▸ THE EXERCISE: Write the next part of the passage below on the history of Vaisnavism, starting after its last sentence about the Bhagavad Gita.

▸ EXTRACT PROVIDED:
========

The core concept of Vaisnavism is the worship of Visnu as the supreme deity of the Vedic pantheon and ultimate reality in a panentheistic sense. This essential idea appears in one way or another in most Vaisnava sects today, however not all groups practice the religion the same way nor do they point to the same literature as the most important source material (Chari 31-34). The actual period during which Vaisnavism arose is unclear, however there is inscriptional evidence of a Vaisnava sect as early as the 2nd century B.C. (Chari 21) and there was certainly a well-established tradition by the 6th century A.D. (Jash 933). To understand Vaisnavism and its many faces it is necessary to understand its history, including what texts it derives its theology from.
A monotheistic approach centring on a single god within the Hindu multiplicity can be traced all the way back to the Rg Veda (Chari 4). Although this text praises many deities – recognizing the individuality of them all – there are a few verses which have been pointed out as evidence for a monotheistic take on the pantheon, such as the much-quoted line “There is one Being (sat) but wise men call it by different names (ekam sat vipra bahudha vadanti)” (Chari 5). The Upanisads offer an even clearer description of this idea in the form of Brahman and Narayana, which constitute the Supreme Reality that Visnu is associated with (Chari 4). Narayana specifically refers to a very panentheistic concept of ultimate reality as apart from and a part of creation (Chari 13-14). This concept gives a solid Vedic base for the later vision of Visnu; in fact, the Ramayana directly associates him with Narayana: “Rama, you who have truth as your valour. You are the god Narayana…. Sita is Laksmi and you are Visnu” (Doniger 202-203). Because of these monotheistic readings of the Vedas, Vaisnavas often retrospectively cite them as a true source of Vaisnava doctrine (Chari 13), however in reality Visnu is a very minor character until later in Hinduism (Jash 933). After the Vedas, the Agamas – religious treatises surrounding proper modes of religious worship – realize Vaisnavism in full, elaborating on concepts of the Supreme Deity found in the Vedas. The Vaisnava Agamas emphasized exclusive worship of Visnu and introduced practices of arca (worshipping the god in an image form), the consecration of icons, the building of temples, and prescription of daily rituals, all in a specific Vaisnava style (Chari 15).
It is after the Agamas, however, that perhaps the biggest development occurs. That is with the two great epics of the Ramayana and the Mahabharata, both of which feature Visnu as their hero. In the Ramayana, dharma is of key importance but in terms of Vaisnava doctrine the most valuable concept in this story is self-surrender or prapatti (Chari 263). An example of this tenet is the episode wherein Vibhisana deserts his worldly life for the refuge of Rama, visualizing the spiritual process of total surrender to God. This epic is also a great celebration of Laksmi. In most sects of Vaisnavism Laksmi, or Sri, is inseparable from Visnu, so the celebration of her firm dharmic character in the Ramayana is as much a testament to her as it is to Srivisnu (Chari 17). In the Mahabharata, Vaisnava doctrine is broadly consolidated, and this is particularly compelling evidence for Vaisnavites as Visnu himself in the guise of Krnsa is expounding much of these beliefs. The Bhagavad Gita especially reads almost like an encyclopedia of Vaisnava doctrine when read from that perspective; it points out three different potential paths of worshipping Visnu (jnana, karma, bhakti), it describes the essence of his endlessness, it lays out the state of complete focus on Visnu that is necessary to be a Vaisnavite, and it contextualizes many of the existing forms of Hindu worship in a Visnu-centric way (Chari 123-138).

========

▸ SUPPLIED MATERIAL:
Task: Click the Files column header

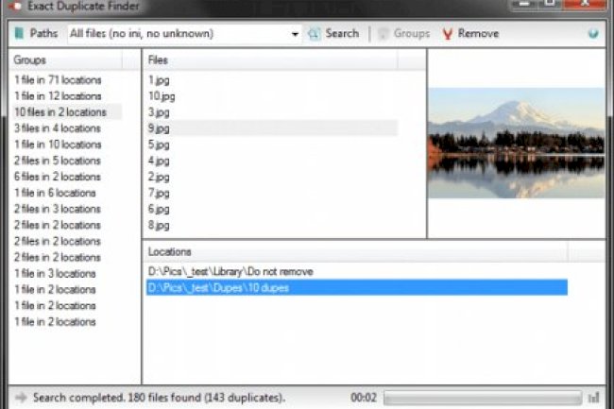Action: coord(269,60)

========

▸ RESPONSE TO THE EXERCISE:
Visnu directly associates himself with Narayana and the Bhagavan (the ultimate soul that is one with Brahma), and heavily endorses bhakti–yoga – an essential element of Vaisnavism – in this text. Bhakti worship is a huge development not just in Vaisnavism but in all of Hinduism. Although there is evidence of a concept like bhakti worship in older sources, it is not until the Bhagavad Gita that bhakti is focused explicitly on (Prentiss 17). As well, this text is the very first to prescribe the practice as a direct path to moksa. Bhakti gained popularity and was transfused into many different sects due to its ability to satisfy multiple spiritual goals at once, and appeal to most people:
“…bhakti presented an alternative to dominant forms of religiosity, both the asocial sannyasin [renouncer] and the temporally defined practice of ritual. In the former, religious experience was engendered by physical separation from society; in the latter, time was the mechanism by which religious experience was set apart from social formations. In contrast, bhakti represented the possibility of religious experience anywhere, anytime” (Prentiss 20).
The essential practice of bhakti is characterized by devotion and love for God for no other purpose than to the loving itself. The philosophy of bhakti is fundamentally simple: “…those who honour me [Visnu] with devotion, are within me, and I am also in them.” (Patton 109). A devotee must be entirely committed to and entrenched in thoughts of Visnu and in doing so they will become one with Visnu as the absolute reality. But within this simplicity, there is much room for debate regarding what constitutes such a state of focus, what is or is not devotion, and many other aspects of the practice (Prentiss 9). However, despite the uncertainty surrounding much of it, the essential goal of bhakti is always the same, and that is to be united with God in a loving union – not just to enter into the Supreme Reality that is him through moksa, but also to culminate a relationship of mutual love during ones human life.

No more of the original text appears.